[start SOURCE DATA]

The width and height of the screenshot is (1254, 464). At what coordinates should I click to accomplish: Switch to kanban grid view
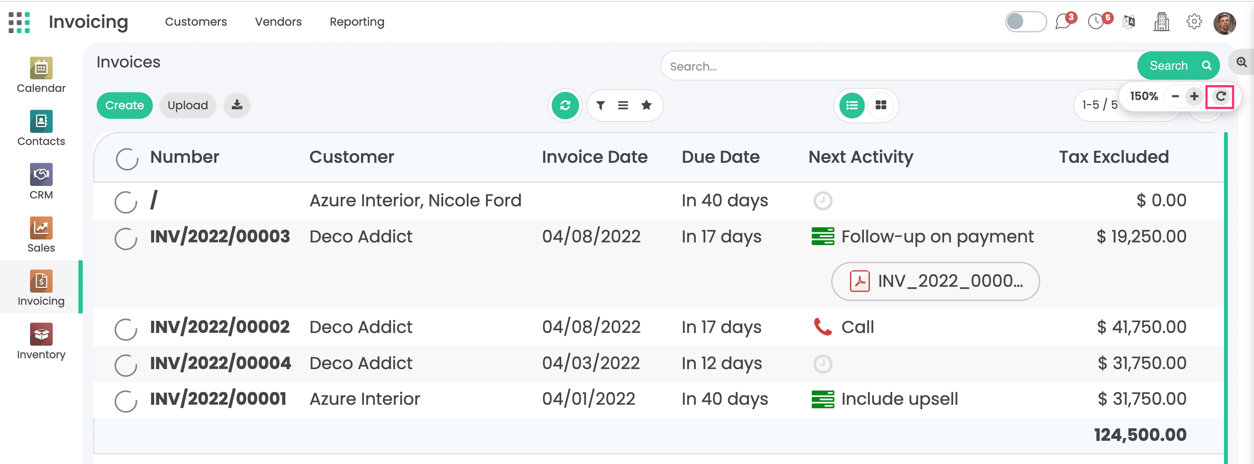tap(881, 105)
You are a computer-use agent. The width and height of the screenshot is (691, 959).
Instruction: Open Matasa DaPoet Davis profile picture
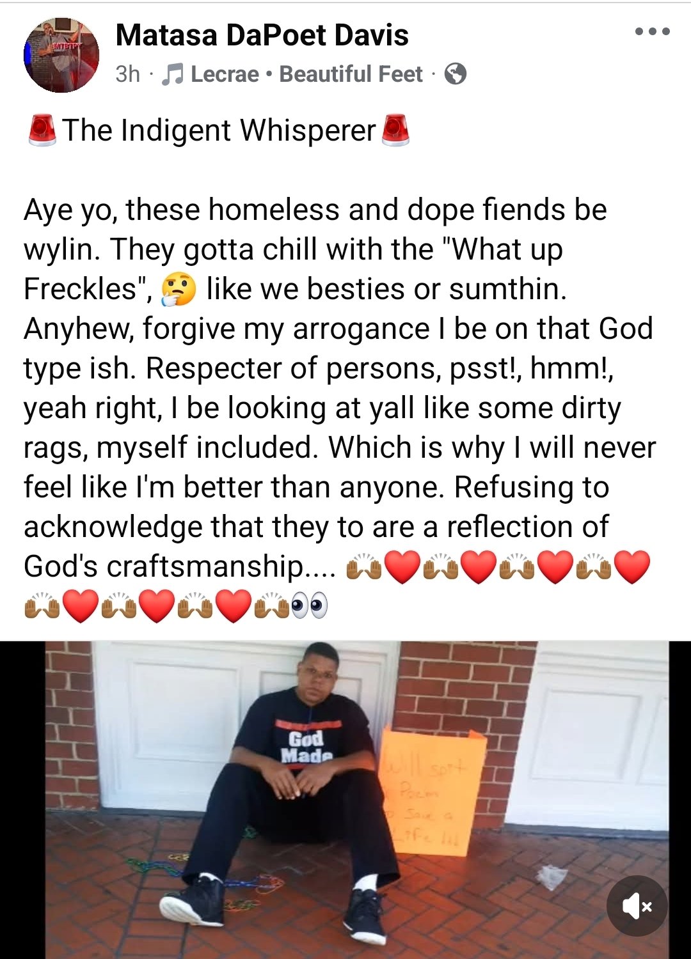click(x=61, y=55)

[end SOURCE DATA]

PROBLEM >>
Rewrite the stretch from the start of the data through the line containing "tap(881, 105)" as a numbered list, skipping any blank lines. Leave the pictures out of your answer.

IN RESPONSE >>
1. The width and height of the screenshot is (1254, 464). At what coordinates should I click to accomplish: Switch to kanban grid view
2. tap(881, 105)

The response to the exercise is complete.